Caspase-1 interdomain linker cleavage is required for pyroptosis
- Life Sci Alliance. 2020 Feb 12;3(3):e202000664. doi: 10.26508/lsa.202000664.
- 1. Chemical Biology Program, Memorial Sloan Kettering Cancer Center, New York, NY, USA.
- 2. Weill Cornell/Rockefeller/Sloan Kettering Tri-Institutional MD-PhD Program, New York, NY, USA.
- 3. Tri-Institutional PhD Program in Chemical Biology, Memorial Sloan Kettering Cancer Center, New York, NY, USA.
- 4. Chemical Biology Program, Memorial Sloan Kettering Cancer Center, New York, NY, USA [email protected].
- 5. Pharmacology Program of the Weill Cornell Graduate School of Medical Sciences, Memorial Sloan Kettering Cancer Center, New York, NY, USA.
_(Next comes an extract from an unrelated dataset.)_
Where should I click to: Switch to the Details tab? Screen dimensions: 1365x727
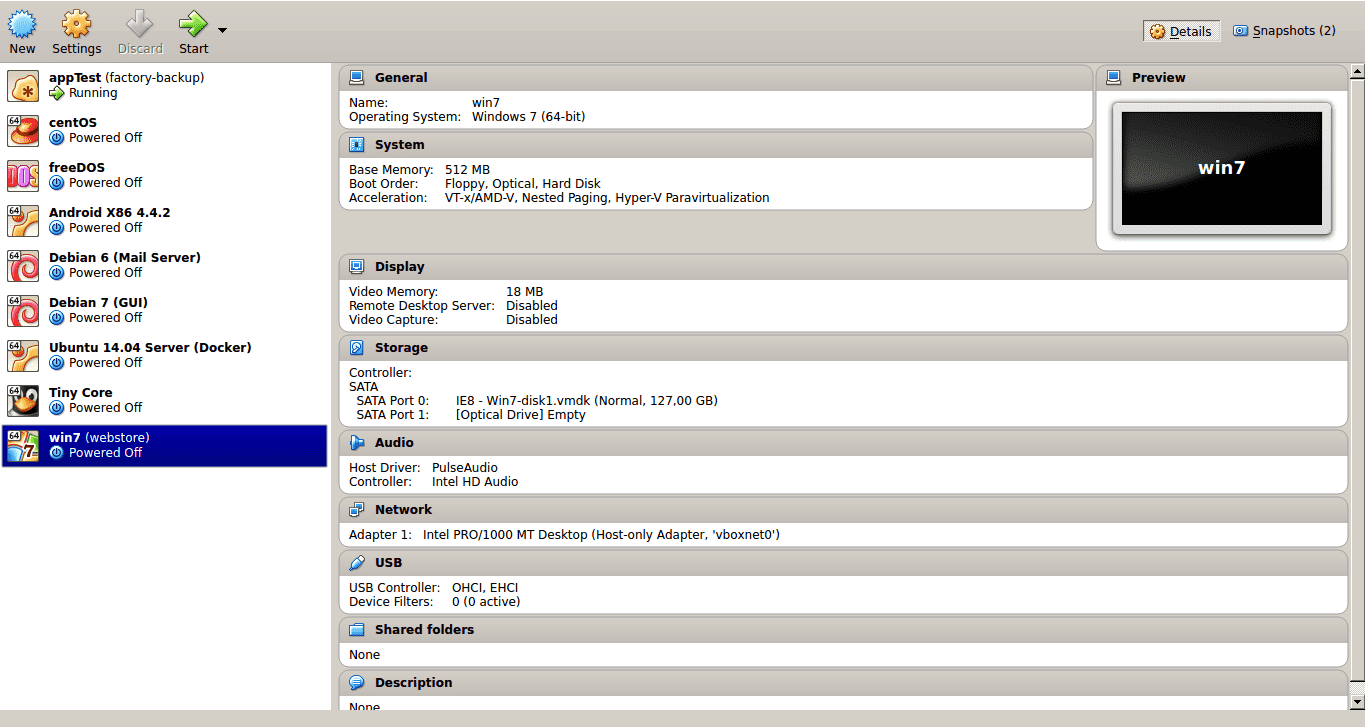(1181, 31)
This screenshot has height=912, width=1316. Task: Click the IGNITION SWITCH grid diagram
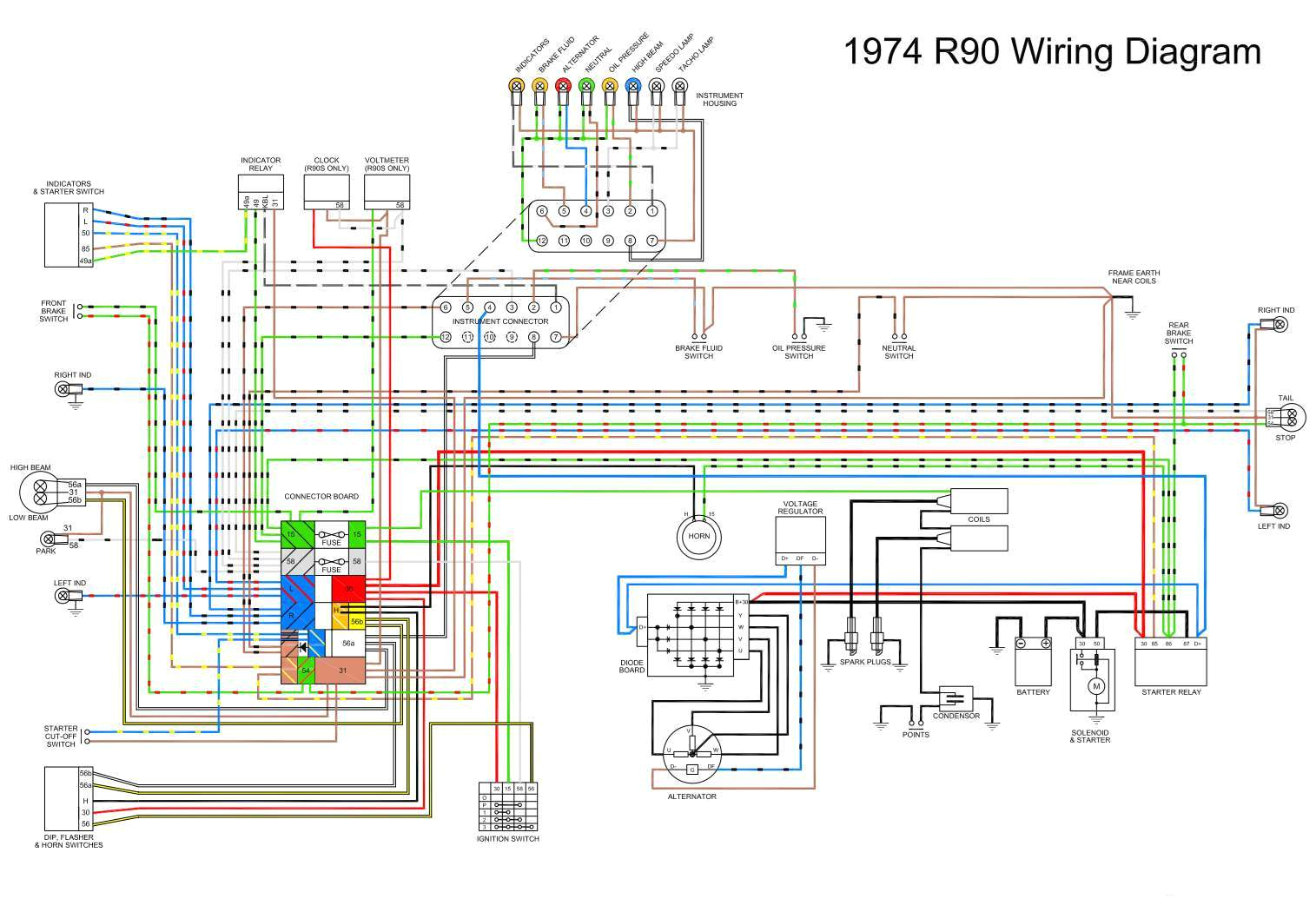508,808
Pathogen-related signals induce a number of cytosolic pattern-recognition receptors (PRRs) to form canonical inflammasomes, which activate pro-caspase-1 and trigger pyroptotic cell death. All well-studied inflammasome-forming PRRs oligomerize with the adapter protein ASC (apoptosis-associated speck-like protein containing a CARD) to generate a large structure in the cytosol, which induces the dimerization, autoproteolysis, and activation of the pro-caspase-1 zymogen. However, several PRRs can also directly interact with pro-caspase-1 without ASC, forming smaller "ASC-independent" inflammasomes. It is currently thought that little, if any, pro-caspase-1 autoproteolysis occurs during, and is not required for, ASC-independent inflammasome signaling. Here, we show that the related human PRRs NLRP1 and CARD8 exclusively form ASC-dependent and ASC-independent inflammasomes, respectively, identifying CARD8 as the first canonical inflammasome-forming PRR that does not form an ASC-containing signaling platform. Despite their different structures, we discovered that both the NLRP1 and CARD8 inflammasomes require pro-caspase-1 autoproteolysis between the small and large catalytic subunits to induce Pyroptosis. Thus, pro-caspase-1 self-cleavage is a required regulatory step for Pyroptosis induced by human canonical inflammasomes.